Le cadran est sans doute l’endroit où LAPS déploie le plus de savoir-faire. Les index, dessinés en anamorphose, créent une impression de volume tout en multipliant les facettes polies et brossées, pour une présence visuelle très travaillée malgré leur extrême finesse. Les aiguilles, à la géométrie asymétrique, dialoguent avec ces index et participent à l’équilibre général de la pièce ; leurs surfaces alternent elles aussi le brossé et le poli. Quant à la trotteuse, volontairement discrète, son biseau capte la lumière à chaque seconde pour un effet cinétique très réussi.

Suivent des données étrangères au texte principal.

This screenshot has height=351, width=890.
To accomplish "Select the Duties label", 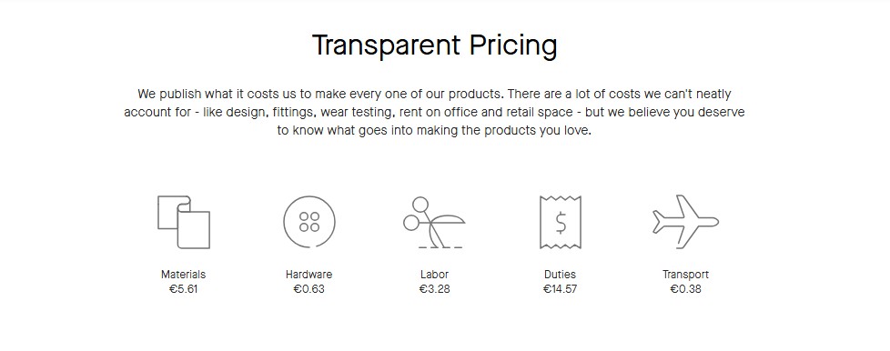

La marque communique sur le modèle en utilisant des termes généralement employés dans le milieu artistique. Cela nous donne une petite idée du positionnement du modèle !

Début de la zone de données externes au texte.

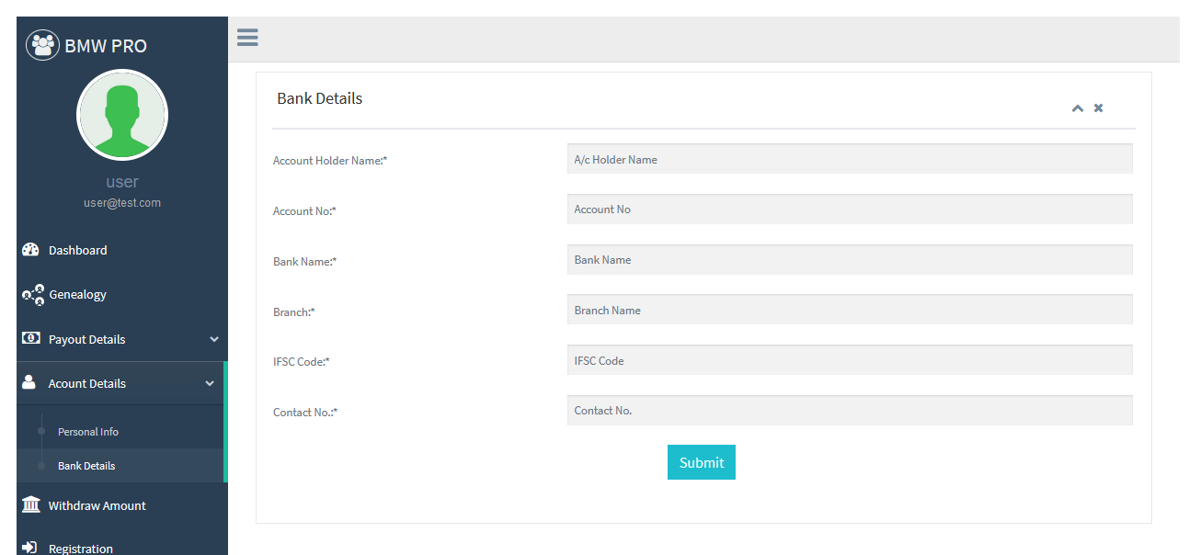The height and width of the screenshot is (555, 1200).
Task: Collapse the Acount Details chevron
Action: (210, 383)
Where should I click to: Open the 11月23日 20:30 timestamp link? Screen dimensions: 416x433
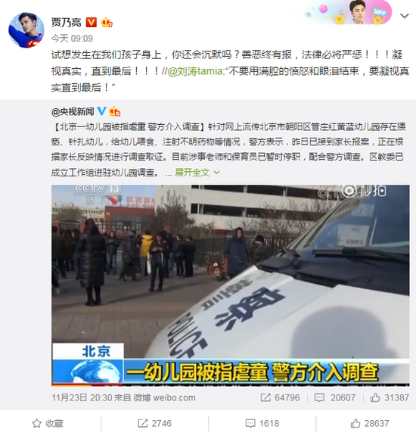pos(82,397)
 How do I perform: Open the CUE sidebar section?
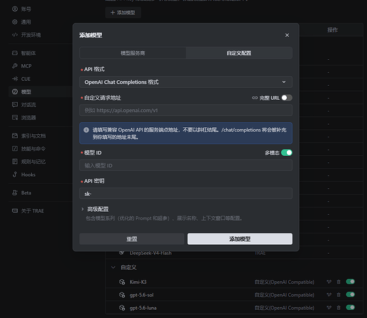[25, 79]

On notera avec plaisir l’ouverture du guichet de date, positionné à 4 heures et taillé en losange : un détail graphique qui tranche agréablement avec les habituels guichets rectangulaires et confirme, une fois de plus, que les montres LAPS ne font jamais rien comme tout le monde !

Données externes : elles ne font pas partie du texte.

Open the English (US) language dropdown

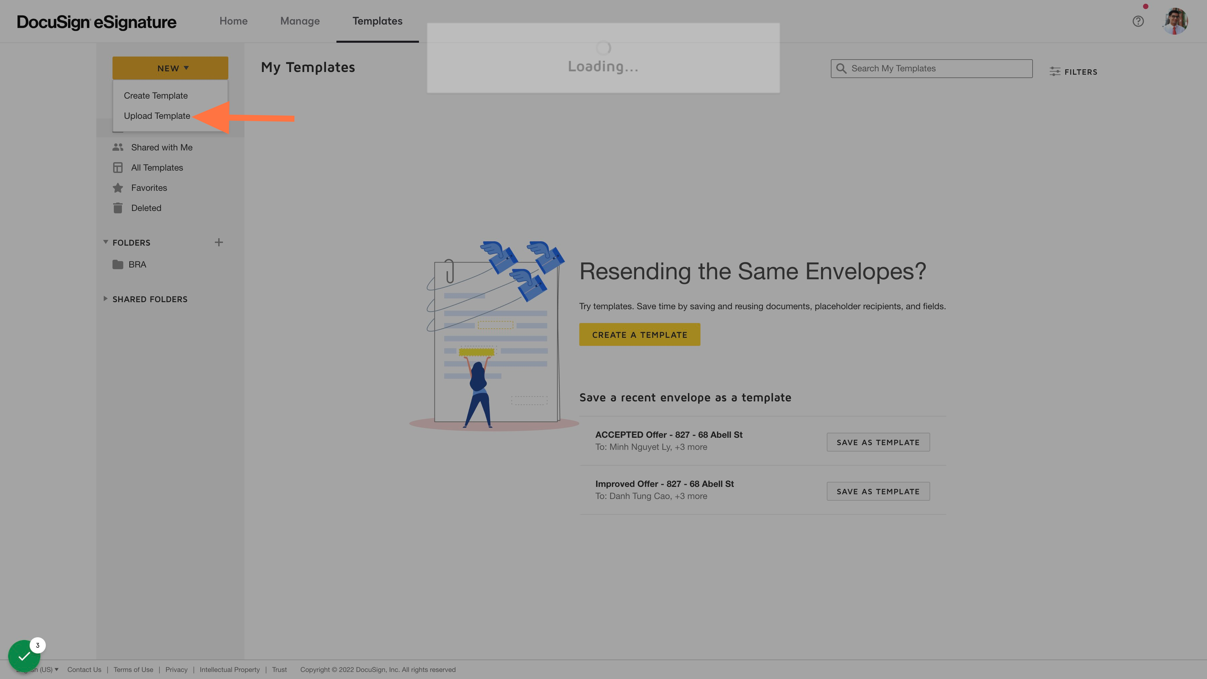point(37,669)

Pour son lancement, la Arche se décline en deux séries. La Série 01, dite « la minérale », reprend la façade texturée d’un bâtiment emblématique du cabinet coréen WGNB et se pare d’un cadran à la finition mate, disponible en vert ou en ivoire. La Série 02, « la minimale », mise sur un cadran émaillé brillant qui creuse la profondeur visuelle et sublime les index facettés, en coloris noir ou bleu.
- Montre Laps Arche S01 Ivoire
- Montre Laps Arche S01 Vert
- Montre Laps Arche S02 Noir
- Montre Laps Arche S02 Bleu
Un mouvement automatique japonais et une boucle assortie

C’est là que réside le vrai tournant… Cette Laps Arche embarque un mouvement automatique Miyota 9015 d’origine nippone, garantissant une réserve de marche de 42 heures. LAPS reste fidèle à son ancrage parisien, puisque la montre est entièrement assemblée à Paris. La boucle ardillon, elle, reprend les lignes de la carrure et ses finitions exigeantes, en écho direct au boîtier.
Récapitulatif technique
- Matière du boîtier : acier 316L
- Diamètre : 37,5 mm
- Epaisseur : 9,80 mm
- Verre : saphir plat + traitement antireflets
- Fond : transparent vissé
- Étanchéité : 5 ATM
- Mouvement : automatique (Miyota 9015)
- Assemblage : Paris
Que penser de la Laps Arche ?

Avec sa Arche, LAPS prouve qu’une décennie d’exploration graphique peut déboucher sur une montre résolument horlogère, sans rien perdre de son identité visuelle. L’ensemble impressionne par la cohérence de ses choix : boîtier brutaliste, finitions soignées, détails signés comme ce guichet de date en losange, le tout couronné par un mouvement automatique qui change la donne pour la marque !









2 Commentaires
Bonjour,
« une décennie d’exploration graphique peut déboucher sur une montre résolument horlogère » …
Wow ! Ca c’est un bel exemple de marketing 😉
Bonjour Mr Toto,
Je comprends la remarque, mais je pense qu’il y a ici une petite confusion entre « marketing » et « constat » 😉
Quand j’écris que cette décennie d’exploration graphique débouche sur une montre « résolument horlogère », je parle surtout d’une évolution de leur démarche. Pendant dix ans, LAPS a beaucoup travaillé autour de cadrans très graphiques, figuratifs. Avec l’Arche, ils changent de registre ! Le graphisme devient plus abstrait, plus proche de l’art optique, tandis que la montre adopte une architecture et une mécanique qui l’inscrivent davantage dans une approche horlogère traditionnelle.